**EXERCISES TO COMPLETE**
**A)** List the things that the article about the Sith says canon is based on.
**B)** In the article about the Sith, what name did Disney give the expanded universe?
**C)** Extend the article about the Sith, picking up right after its last line.

--- start of TEXT EXCERPT ---

If you ask a casual fan of the Star Wars franchise, what the Sith is/are, they’ll likely say that they are the bad guys of the series and follow the dark side of the force. While this is true, it is a gross over-simplification of one of the most iconic groups of bad guys the world of science fiction has ever known.
If we base our knowledge purely on canon (the movies, the television series’ and anything Disney has produced since the acquisition), there is only so much to work with in terms of learning about the Sith. For a long time, it was the expanded universe that allowed fans greater understanding about this ancient, evil ideology. The expanded universe was of course re-branded as “Legends” by Disney, and declared not to be canon, but this declaration is somewhat meaningless to many fans, and the expanded universe may not be official but it is still an awesome series of adventures that add to and enhance the body of work that is considered canon.
As Disney continues to add to the story of Star Wars, they will likely add to and modify the history of the Sith. However, as it stands right now, there is a wealth of information in the expanded universe that makes the story of the Sith an intriguing and frightening one. With that said however, the evil faction in the series remains an enigmatic one: here are fifteen things you likely didn’t know about the Sith.
15. Darth Bane and the “Rule of Two”

--- end of TEXT EXCERPT ---
--- start of SUPPLIED RECORDS ---

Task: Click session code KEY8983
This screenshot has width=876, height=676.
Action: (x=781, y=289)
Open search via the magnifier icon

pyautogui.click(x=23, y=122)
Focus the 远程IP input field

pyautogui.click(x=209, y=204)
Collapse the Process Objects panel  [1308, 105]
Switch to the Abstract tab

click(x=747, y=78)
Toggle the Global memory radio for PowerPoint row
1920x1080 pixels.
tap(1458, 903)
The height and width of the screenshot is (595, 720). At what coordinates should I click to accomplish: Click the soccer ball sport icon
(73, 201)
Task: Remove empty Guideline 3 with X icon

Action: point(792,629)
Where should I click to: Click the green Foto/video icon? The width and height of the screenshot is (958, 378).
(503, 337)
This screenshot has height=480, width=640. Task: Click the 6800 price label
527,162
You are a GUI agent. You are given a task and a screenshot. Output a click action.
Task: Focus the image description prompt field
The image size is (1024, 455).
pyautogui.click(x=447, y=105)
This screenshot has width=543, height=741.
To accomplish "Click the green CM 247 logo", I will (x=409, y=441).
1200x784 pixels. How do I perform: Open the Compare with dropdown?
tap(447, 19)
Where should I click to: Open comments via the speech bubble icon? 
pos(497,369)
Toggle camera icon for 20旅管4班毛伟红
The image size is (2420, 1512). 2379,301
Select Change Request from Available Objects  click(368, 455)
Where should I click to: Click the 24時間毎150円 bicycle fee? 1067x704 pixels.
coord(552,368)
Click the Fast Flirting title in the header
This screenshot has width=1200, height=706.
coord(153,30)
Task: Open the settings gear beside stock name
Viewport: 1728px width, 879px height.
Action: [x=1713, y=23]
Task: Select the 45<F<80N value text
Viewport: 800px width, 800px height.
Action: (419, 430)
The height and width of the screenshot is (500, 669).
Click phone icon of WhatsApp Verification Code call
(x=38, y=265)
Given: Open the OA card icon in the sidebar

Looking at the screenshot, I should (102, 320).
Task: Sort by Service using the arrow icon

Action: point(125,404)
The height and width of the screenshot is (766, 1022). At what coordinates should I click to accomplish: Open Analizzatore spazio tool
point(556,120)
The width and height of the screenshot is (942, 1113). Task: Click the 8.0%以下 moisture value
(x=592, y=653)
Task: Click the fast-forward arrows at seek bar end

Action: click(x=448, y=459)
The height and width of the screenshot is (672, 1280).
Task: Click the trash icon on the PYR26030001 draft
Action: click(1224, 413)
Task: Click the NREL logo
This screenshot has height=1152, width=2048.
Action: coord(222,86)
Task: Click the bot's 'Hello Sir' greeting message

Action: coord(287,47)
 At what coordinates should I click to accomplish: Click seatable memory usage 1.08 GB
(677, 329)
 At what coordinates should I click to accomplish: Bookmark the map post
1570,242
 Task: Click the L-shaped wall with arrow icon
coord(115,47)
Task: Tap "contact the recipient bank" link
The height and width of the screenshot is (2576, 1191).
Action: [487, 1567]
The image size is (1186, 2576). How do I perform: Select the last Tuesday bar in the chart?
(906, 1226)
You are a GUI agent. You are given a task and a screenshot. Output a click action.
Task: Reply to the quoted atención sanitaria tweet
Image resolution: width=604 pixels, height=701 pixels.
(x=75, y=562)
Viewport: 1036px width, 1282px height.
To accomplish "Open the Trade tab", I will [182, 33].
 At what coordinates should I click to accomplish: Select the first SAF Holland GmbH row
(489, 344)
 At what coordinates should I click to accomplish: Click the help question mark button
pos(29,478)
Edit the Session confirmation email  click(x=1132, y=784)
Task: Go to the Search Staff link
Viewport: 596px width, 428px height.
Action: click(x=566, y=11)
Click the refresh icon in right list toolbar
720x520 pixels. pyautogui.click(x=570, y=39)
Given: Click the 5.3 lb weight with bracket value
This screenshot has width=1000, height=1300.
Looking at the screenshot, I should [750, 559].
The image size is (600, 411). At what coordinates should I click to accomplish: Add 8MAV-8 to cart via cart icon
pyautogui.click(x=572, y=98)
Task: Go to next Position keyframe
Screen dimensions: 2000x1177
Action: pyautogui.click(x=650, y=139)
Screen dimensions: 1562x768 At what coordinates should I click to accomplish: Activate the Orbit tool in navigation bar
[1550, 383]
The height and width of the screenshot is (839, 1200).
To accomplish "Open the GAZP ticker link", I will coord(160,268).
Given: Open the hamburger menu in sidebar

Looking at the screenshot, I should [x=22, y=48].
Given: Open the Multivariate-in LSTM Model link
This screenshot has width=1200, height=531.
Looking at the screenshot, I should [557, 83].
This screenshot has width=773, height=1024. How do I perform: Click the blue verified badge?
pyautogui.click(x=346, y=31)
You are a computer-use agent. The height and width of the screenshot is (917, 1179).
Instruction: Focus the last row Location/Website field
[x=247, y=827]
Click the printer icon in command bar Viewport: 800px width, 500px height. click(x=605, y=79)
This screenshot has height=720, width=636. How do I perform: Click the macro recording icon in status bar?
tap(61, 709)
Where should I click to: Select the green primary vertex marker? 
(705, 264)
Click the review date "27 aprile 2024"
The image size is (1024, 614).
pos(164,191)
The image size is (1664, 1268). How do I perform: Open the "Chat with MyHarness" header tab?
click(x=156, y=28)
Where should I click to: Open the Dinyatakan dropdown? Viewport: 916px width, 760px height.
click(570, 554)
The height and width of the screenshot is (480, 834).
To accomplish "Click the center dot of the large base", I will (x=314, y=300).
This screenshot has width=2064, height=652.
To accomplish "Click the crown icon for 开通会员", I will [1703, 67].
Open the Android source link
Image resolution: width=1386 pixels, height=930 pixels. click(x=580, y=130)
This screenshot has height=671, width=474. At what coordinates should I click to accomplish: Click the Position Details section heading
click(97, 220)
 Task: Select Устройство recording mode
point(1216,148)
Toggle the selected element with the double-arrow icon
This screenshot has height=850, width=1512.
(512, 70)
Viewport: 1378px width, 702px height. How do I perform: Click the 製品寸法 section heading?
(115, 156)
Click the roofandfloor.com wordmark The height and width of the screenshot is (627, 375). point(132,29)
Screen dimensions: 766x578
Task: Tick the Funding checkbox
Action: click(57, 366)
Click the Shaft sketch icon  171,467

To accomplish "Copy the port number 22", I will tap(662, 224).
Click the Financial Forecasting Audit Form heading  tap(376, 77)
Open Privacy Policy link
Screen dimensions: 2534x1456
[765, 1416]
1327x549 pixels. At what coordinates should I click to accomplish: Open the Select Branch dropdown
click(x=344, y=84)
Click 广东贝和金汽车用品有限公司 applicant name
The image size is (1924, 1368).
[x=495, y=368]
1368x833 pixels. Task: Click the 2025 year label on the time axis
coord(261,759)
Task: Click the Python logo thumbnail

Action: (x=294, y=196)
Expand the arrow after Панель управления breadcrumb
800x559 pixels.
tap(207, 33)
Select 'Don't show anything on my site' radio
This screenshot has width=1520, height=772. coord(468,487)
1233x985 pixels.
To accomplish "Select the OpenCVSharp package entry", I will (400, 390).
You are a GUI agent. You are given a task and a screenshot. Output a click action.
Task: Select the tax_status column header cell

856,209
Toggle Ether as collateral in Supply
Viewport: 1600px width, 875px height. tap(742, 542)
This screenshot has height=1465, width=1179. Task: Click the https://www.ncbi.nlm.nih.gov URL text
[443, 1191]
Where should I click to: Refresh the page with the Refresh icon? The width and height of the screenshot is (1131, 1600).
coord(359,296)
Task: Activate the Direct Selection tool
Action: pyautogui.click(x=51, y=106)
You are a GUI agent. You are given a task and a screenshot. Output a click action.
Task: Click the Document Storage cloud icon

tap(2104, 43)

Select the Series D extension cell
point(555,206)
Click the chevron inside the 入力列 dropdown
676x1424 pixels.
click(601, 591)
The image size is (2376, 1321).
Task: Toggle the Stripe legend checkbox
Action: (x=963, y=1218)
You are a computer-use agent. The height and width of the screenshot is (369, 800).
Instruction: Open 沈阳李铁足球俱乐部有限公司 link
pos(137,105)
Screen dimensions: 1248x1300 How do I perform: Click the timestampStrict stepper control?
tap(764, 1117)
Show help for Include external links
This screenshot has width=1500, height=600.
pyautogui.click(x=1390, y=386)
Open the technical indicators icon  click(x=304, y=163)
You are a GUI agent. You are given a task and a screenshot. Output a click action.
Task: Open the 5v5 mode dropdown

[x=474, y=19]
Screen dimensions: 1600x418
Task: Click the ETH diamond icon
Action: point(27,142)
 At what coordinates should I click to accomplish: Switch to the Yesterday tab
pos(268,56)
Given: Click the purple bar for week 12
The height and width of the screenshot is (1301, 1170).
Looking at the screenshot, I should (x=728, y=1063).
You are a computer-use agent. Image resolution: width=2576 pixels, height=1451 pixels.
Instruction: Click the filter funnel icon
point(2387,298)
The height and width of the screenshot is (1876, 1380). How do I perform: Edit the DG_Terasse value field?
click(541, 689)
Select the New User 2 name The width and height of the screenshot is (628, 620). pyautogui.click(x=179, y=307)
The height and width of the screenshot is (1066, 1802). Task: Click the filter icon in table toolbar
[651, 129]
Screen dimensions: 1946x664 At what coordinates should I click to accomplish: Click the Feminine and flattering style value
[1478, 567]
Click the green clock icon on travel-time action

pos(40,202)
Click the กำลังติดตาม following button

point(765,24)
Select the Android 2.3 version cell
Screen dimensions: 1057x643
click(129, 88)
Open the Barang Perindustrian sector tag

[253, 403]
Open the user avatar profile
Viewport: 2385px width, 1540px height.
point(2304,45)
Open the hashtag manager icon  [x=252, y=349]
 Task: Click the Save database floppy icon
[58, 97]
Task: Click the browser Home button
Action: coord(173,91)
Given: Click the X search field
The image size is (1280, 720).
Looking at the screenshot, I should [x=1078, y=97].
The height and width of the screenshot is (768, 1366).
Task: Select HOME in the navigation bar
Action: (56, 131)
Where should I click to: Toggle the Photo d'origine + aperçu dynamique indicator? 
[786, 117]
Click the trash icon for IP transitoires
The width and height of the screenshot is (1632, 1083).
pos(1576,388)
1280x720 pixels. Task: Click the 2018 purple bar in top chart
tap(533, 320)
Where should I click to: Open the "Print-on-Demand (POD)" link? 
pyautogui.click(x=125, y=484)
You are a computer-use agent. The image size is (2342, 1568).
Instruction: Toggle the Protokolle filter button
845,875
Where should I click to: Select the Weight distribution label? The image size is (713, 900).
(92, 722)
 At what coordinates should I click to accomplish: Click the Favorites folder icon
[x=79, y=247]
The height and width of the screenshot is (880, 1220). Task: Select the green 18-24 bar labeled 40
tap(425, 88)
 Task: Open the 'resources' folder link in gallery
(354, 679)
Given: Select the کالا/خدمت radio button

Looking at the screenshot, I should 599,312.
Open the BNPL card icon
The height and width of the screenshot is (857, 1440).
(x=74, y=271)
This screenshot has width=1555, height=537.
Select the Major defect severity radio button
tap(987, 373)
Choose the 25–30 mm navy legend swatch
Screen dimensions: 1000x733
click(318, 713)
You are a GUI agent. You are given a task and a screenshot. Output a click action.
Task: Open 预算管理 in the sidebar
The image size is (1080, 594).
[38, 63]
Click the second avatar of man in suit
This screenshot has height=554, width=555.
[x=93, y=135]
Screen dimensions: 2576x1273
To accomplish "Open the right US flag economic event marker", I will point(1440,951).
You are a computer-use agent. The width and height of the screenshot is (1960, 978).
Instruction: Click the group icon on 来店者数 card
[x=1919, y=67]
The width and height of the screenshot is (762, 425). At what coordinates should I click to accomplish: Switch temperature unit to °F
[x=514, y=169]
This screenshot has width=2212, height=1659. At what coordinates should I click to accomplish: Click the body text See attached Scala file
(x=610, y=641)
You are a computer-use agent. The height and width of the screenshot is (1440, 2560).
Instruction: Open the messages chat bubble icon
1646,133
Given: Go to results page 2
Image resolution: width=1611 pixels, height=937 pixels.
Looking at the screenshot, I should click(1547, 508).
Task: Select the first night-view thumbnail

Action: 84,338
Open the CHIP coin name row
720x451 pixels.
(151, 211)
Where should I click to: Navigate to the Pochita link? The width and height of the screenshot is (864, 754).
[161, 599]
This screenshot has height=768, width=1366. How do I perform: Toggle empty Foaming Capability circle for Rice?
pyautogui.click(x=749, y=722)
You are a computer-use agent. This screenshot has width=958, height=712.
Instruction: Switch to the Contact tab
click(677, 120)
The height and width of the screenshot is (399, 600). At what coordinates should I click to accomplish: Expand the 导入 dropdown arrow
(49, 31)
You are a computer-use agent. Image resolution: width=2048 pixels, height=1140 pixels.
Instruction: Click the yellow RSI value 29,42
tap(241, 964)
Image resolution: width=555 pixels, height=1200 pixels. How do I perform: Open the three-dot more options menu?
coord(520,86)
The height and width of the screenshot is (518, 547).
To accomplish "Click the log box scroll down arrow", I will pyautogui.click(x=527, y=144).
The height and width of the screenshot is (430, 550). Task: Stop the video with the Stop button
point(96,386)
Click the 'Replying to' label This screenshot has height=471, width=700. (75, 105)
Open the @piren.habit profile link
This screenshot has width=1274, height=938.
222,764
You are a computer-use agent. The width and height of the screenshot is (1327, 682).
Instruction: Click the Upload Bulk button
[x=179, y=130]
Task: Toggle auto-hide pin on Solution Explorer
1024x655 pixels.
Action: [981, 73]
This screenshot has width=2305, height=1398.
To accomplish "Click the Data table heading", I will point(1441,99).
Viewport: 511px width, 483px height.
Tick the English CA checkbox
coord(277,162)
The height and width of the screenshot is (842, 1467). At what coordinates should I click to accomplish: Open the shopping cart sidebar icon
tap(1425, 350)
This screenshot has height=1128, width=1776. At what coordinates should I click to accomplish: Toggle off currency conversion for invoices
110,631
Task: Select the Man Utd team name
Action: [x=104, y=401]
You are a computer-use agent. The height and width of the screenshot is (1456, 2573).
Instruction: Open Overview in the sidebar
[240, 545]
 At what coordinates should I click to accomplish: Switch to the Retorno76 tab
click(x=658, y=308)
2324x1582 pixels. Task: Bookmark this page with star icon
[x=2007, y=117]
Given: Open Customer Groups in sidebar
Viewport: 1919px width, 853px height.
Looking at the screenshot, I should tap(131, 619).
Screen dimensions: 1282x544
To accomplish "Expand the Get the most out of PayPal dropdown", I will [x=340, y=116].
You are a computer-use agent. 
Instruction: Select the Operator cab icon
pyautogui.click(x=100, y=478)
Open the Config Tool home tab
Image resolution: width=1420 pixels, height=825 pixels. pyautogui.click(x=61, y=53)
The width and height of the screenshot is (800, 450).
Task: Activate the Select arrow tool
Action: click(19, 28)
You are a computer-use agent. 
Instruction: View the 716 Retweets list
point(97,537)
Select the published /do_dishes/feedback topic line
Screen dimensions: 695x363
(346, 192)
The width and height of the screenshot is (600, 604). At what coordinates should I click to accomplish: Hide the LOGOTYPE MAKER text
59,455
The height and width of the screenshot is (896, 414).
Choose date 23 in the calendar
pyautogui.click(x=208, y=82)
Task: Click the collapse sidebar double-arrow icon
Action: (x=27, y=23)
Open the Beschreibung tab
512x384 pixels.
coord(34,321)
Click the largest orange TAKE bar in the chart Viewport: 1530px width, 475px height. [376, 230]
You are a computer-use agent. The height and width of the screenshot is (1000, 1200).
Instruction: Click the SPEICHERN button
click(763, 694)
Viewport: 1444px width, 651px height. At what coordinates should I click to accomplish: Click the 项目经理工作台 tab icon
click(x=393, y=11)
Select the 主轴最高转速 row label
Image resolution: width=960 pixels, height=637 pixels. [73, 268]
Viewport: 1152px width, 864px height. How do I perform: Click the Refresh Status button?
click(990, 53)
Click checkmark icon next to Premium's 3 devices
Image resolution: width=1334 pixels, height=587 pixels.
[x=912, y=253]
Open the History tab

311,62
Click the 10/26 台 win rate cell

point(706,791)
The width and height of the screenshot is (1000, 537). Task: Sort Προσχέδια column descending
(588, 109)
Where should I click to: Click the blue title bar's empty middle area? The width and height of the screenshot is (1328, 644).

--- end of SUPPLIED RECORDS ---

**WRITTEN RESPONSES**
**A)**
- the movies
- the television series
- anything Disney has produced since the acquisition

**B)** Disney re-branded the expanded universe as "Legends."

**C)**
Darth Bane, a Sith Lord from about a thousand years before the Battle of Yavin (Episode Four), is credited with having codified the main rule for Sith rulership as “The Rule of Two”. While the Sith would embody more than two people, and include minions and officers, the leadership at the very top would be comprised of two people: a master to hold power and an apprentice to crave that power. When the apprentice was able, he or she was to kill the master: the goal of this tradition was to keep the strongest person at the top and the Sith always becoming stronger.
This rule was commonplace among early Sith, but for some time before Bane they had fallen away from it. The theme of apprentices eventually overtaking their masters is a regular one throughout the expanded universe and a central aspect to the culture of the Sith in most of the series.
14. Palpatine, Krayt and the “Rule of One”
The Rule of One is a recent development in the history of the Sith, and replaced the Rule of Two. For the purposes of the Rule of One, it means that there should be one leader in charge of the Sith. This rule stressed discipline and obedience to one person and was practiced by Darth Sidious and Darth Krayt, who came after him. This doctrine goes against the entire history of the Sith, but was supported by a prophecy that said there would come a Sith so powerful he would not be in need of replacement.
13. The Term Darth
The word “Darth” has no definitive meaning, but some have suggested it comes from ancient Rakatan (Rakata were one of the first races conquered by the Sith, long ago) words such as “emperor”, or “immortal”, but this is a flawed theory. Nobody really knows the etymology of the word.
For our purposes however, it is an ancient symbolic title which demonstrates power and achievement within the Sith religion. It can be used with a person’s original given name but most Sith lords choose to abandon their birth names and take a Sith name; Maul, Vader, Sidious, Bane, and so on. “Darth” was abandoned for some time by the Sith, because it was believed that open use of the title made them easy targets for Jedi.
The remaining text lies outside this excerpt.